• [Record set]

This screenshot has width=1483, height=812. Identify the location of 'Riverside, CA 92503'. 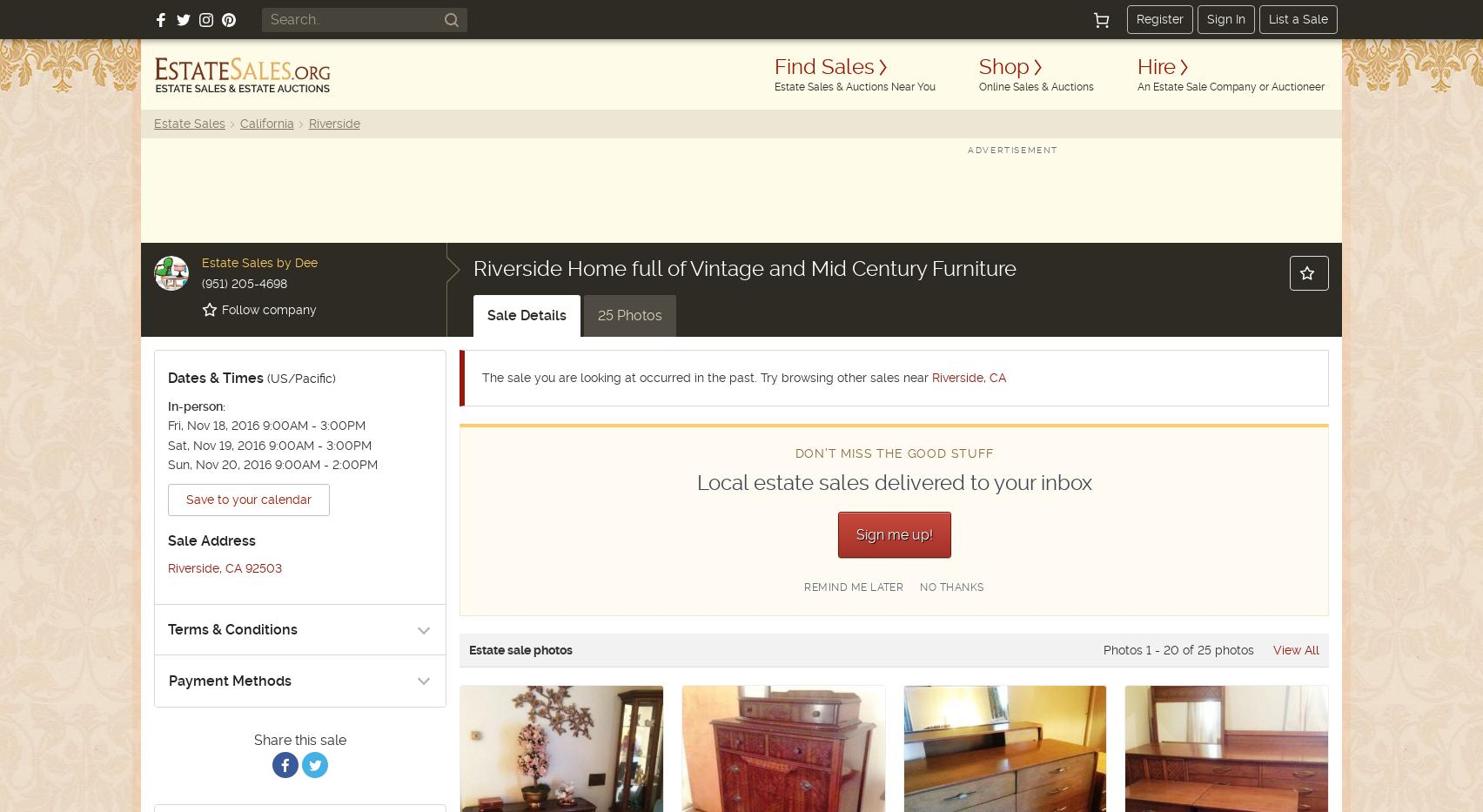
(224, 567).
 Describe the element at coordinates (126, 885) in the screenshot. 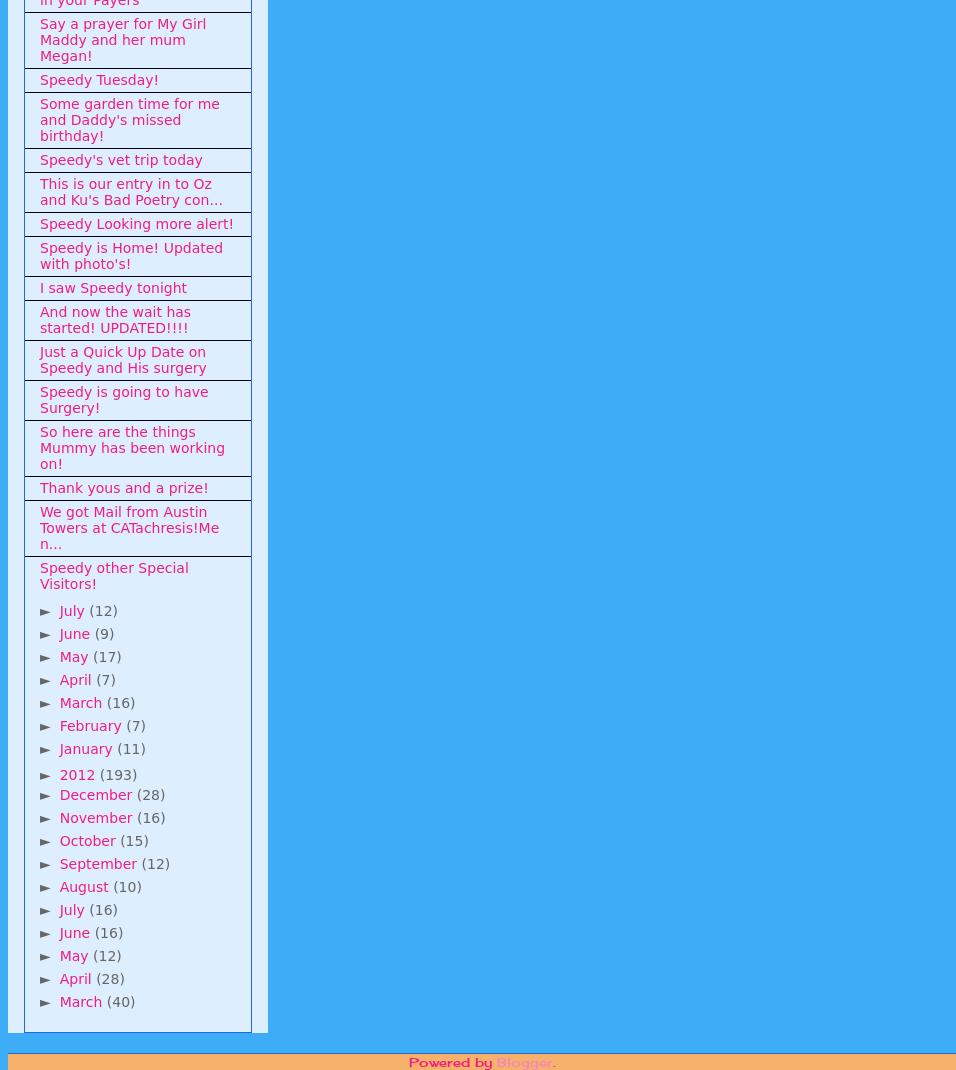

---

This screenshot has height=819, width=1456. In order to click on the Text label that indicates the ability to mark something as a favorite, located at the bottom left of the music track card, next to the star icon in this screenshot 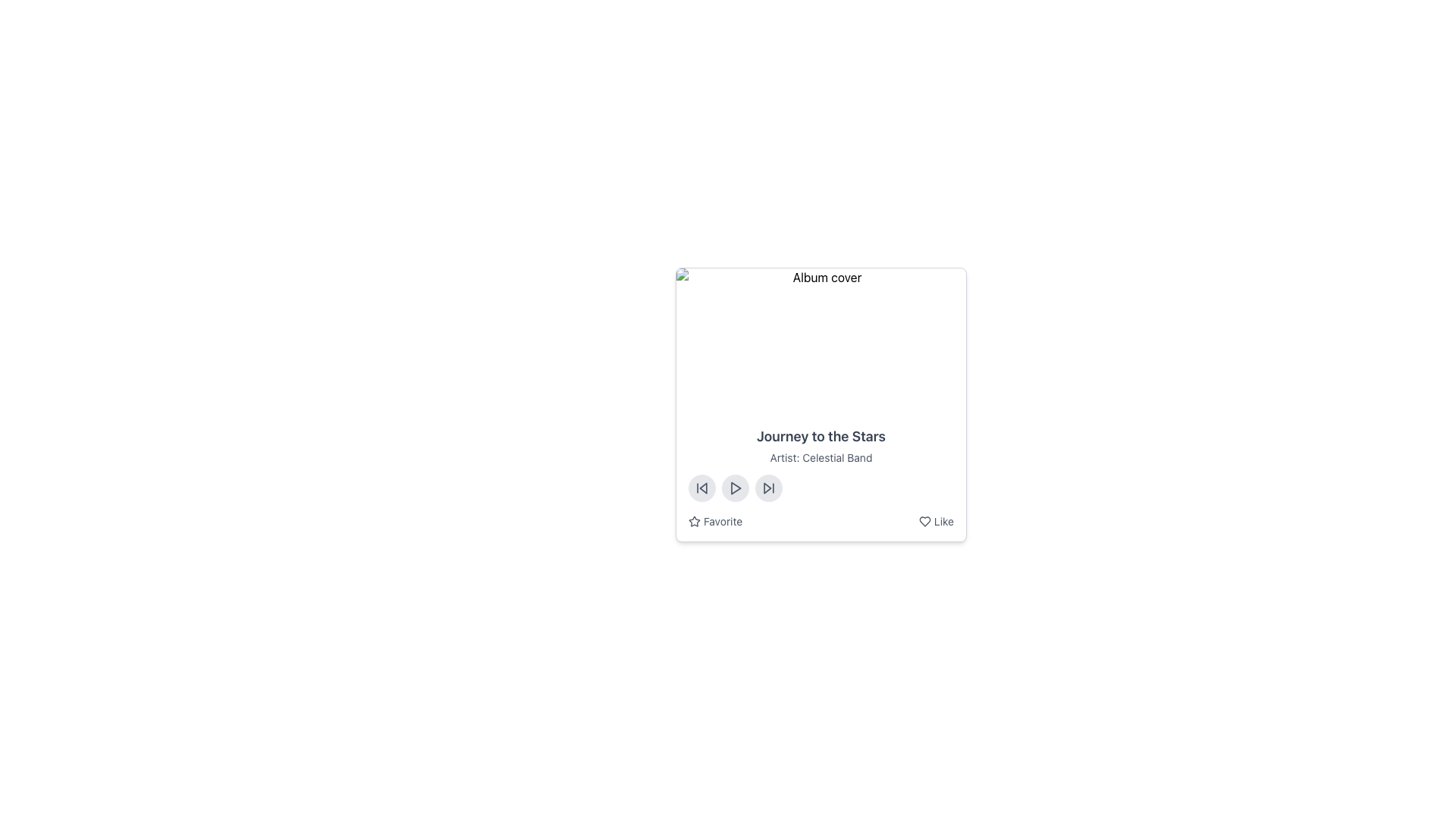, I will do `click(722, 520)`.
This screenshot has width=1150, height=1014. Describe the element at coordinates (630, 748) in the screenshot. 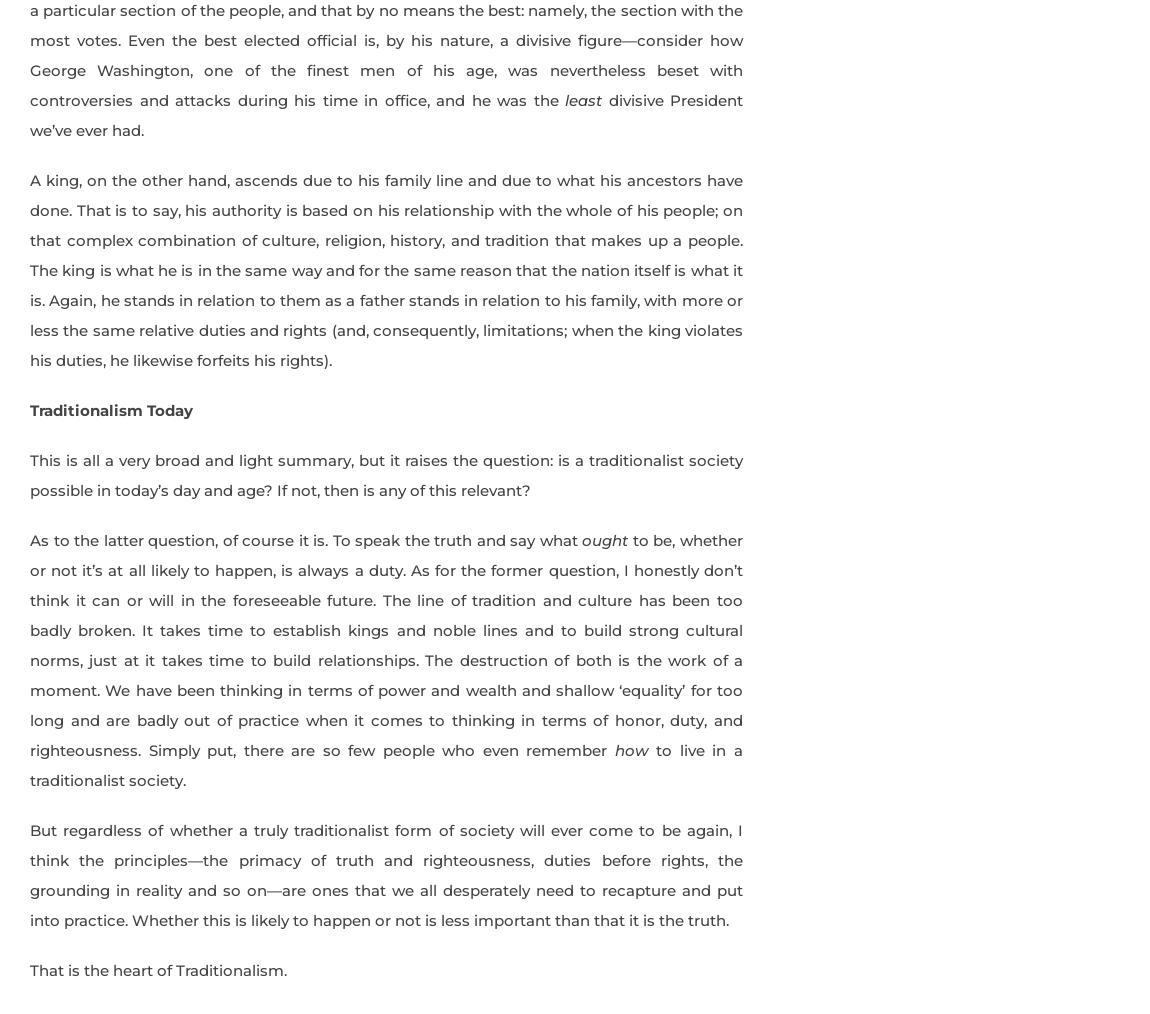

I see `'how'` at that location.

• [Written task]
Starting at the line that has "This screenshot has width=1483, height=812." and stopping after the line that has "Describe the element at coordinates (126, 885)", rewrite the lines of the entries above as a numbered list. Skip blank lines and leave out the pictures.

• [Answer to this task]
1. This screenshot has width=1483, height=812. Identify the location of 'Riverside, CA 92503'. 
2. (224, 567).
3.  Describe the element at coordinates (126, 885) in the screenshot. 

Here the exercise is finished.